- ĆWICZENIE
Umieść wszystkie poniższe wiersze w tabeli Markdown z kolumnami „Nr” i „Treść”, pomijając puste linie. W kolumnie „Nr” podaj kolejny numer wiersza.

── DANE WEJŚCIOWE ──

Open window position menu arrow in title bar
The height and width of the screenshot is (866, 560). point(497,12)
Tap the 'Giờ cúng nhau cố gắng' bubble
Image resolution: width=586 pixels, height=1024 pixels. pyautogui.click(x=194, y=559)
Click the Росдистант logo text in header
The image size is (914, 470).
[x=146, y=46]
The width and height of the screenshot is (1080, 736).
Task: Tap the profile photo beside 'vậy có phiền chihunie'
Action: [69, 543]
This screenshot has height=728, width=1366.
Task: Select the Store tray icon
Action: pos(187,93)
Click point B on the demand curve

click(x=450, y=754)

───

- ODPOWIEDŹ
| Nr | Treść |
|---|---|
| 1 | Open window position menu arrow in title bar |
| 2 | The height and width of the screenshot is (866, 560). point(497,12) |
| 3 | Tap the 'Giờ cúng nhau cố gắng' bubble |
| 4 | Image resolution: width=586 pixels, height=1024 pixels. pyautogui.click(x=194, y=559) |
| 5 | Click the Росдистант logo text in header |
| 6 | The image size is (914, 470). |
| 7 | [x=146, y=46] |
| 8 | The width and height of the screenshot is (1080, 736). |
| 9 | Task: Tap the profile photo beside 'vậy có phiền chihunie' |
| 10 | Action: [69, 543] |
| 11 | This screenshot has height=728, width=1366. |
| 12 | Task: Select the Store tray icon |
| 13 | Action: pos(187,93) |
| 14 | Click point B on the demand curve |
| 15 | click(x=450, y=754) |